Un hombre, empleado en una empresa, tiene molestias en el pecho. Siempre ha gozado de buena salud. Sólo en rarísimas ocasiones ha estado en hospitales, y eso, de visita cuando algún familiar ha sido internado. Por lo mismo, y por su edad, la presencia de las molestias lo preocupa y teme que pudiera tratarse de un problema cardiaco.
Decide, entonces, utilizar su calidad de derechohabiente del IMSS y se presenta en la clínica familiar a la que se le asignó para pedir una cita con el médico. Le informan que para sacar cita deberá presentarse a las seis de la mañana, depositar su carnet de consultas en una cajita, y volver a las dos de la tarde para que le asignen su hora de consulta.
¿Quéééé? ¿No podría hacerse la cita con un simple tecleo en la computadora? ¿Qué objeto tiene hacer que un enfermo madrugue para hacer un trámite que, en pleno siglo de la cibernética, no debiera tomar más de dos minutos, y que puede realizarse en línea o por teléfono? No lo entiende, pero consciente de que si protesta las posibilidades de recibir un rechazo son altas, decide allanarse.
Cortésmente pregunta, sin embargo, qué debería hacer si su padecimiento fuera grave. Le responden que en ese caso debería presentarse en urgencias, pero que, de todos modos, sería inútil, pues, al menos ese día, ya no había lugar. Afortunadamente sus molestias no son tan graves como para que le impidan levantarse a la hora señalada, así que decide no importunar a sus hijos con el encargo de madrugar, para ir a entregar el carnet.
Pone el despertador más temprano, y a las 5:45 horas se apersona en la clínica. ¡Válgame Dios! La fila ya es muy larga. Hay como 100 personas antes de él. ¿A cuántos recibirán cada día?, cavila mientras tirita y se sube el cuello de la chaqueta. Ahí, en la calle, hace un frío que muerde.
A las 6:00 pasaditas, abren la puerta del centro. La fila, Dios sea bendito, avanza rápido, y cuando llega su turno deposita su carnet. Horas después regresa. Le informan que debe presentarse ante el consultorio que se le asignó.
Busca el número y se acerca al escritorio correspondiente. Una joven apunta afanosa datos y más datos en una computadora. Un momento después levanta el rostro y le pregunta al hombre qué se le ofrece. Éste le explica que vino a sacar cita. La joven le dice que debe esperar a que llegue la encargada, quien en ese momento está en otro sitio. La espera se prolonga.

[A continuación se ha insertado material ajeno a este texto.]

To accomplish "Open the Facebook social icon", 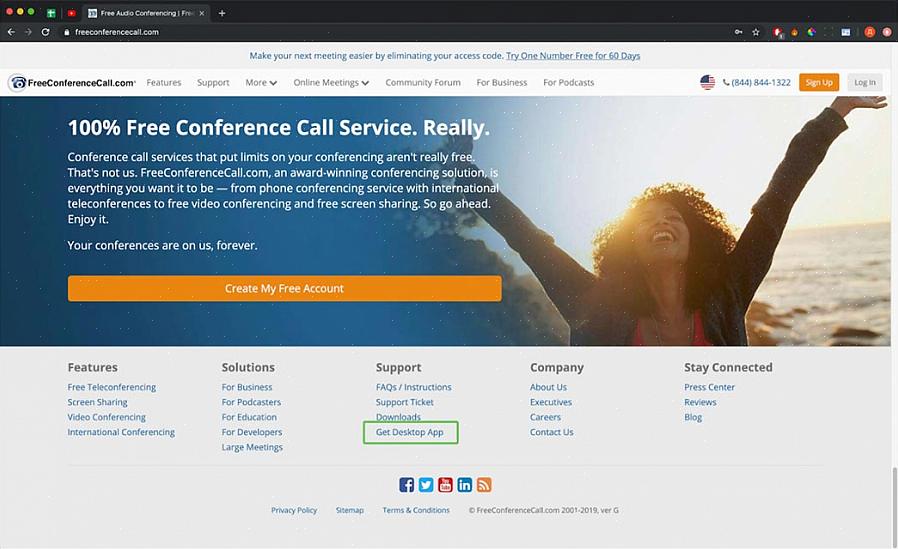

La joven abandona el escritorio y éste queda vacío por más de 10 minutos. Aparecen otras personas que lo ocupan y abandonan en rápida sucesión. Nadie le presta atención. Reaparece la joven que estaba ahí al inicio. Lo ve y le pregunta si ya lo atendieron. Él responde que no, y que no sabe a quién dirigirse. Ella le comenta que una de las personas que estuvo ahí hace un momento era la responsable; que no tarda.
Él ignora de quién se trate, así que la información no le ayuda mucho. Veinte minutos más tarde regresa una de ellas y le pregunta si puede ayudarlo. ¡Ah! Debe ser la encargada. Él le informa del motivo. Ella le dice que deberá esperar un rato, pues hay tres pacientes antes que él. Espera un momento, de pie, pues no hay sillas suficientes.
La misma señorita le pregunta si ya se hizo los exámenes de sangre. Obviamente no los había hecho, pues nadie le dijo que debía; no le han explicado nada. Pero se contenta con responder tranquilo que no. Le ordenan ir al segundo piso a hacerse dichas pruebas. Lo hace. Vuelve al consultorio.
Después de un rato llega su turno. Una doctora lo recibe y le hace el típico interrogatorio. Él detalla sus síntomas. Ella parece alarmada. Llama a la encargada y le dice que necesita que el paciente se someta a varios exámenes y que debe volver a verlo en 15 días. Tiene que hacerse un examen de sangre y orina en la misma clínica; un electro, en otra, y una radiografía, en otra. Todas se ubican a más de tres kilómetros de distancia.
Se dirige al laboratorio para que le den una cita para la primera prueba. No hay lugar hasta dos meses después. Explica que es urgente. Ni modo. No hay lugar. Mejor vaya a una clínica privada, le aconsejan. Luego va a los otros dos sitios. Logra que ambos le hagan un lugar un mes después. Faltan todavía 25 días.
Ahora sólo le falta armarse de paciencia y hacer una novena a San Judas, por aquello de las causas difíciles y desesperadas. Y, claro, esperar que en el “inter” sus molestias no se conviertan en algo que lo obligue a acudir antes a una clínica particular, pues posiblemente no tendrá con qué pagar lo que le quieran cobrar.
¡Qué bueno que existe el IMSS! ¿No creen?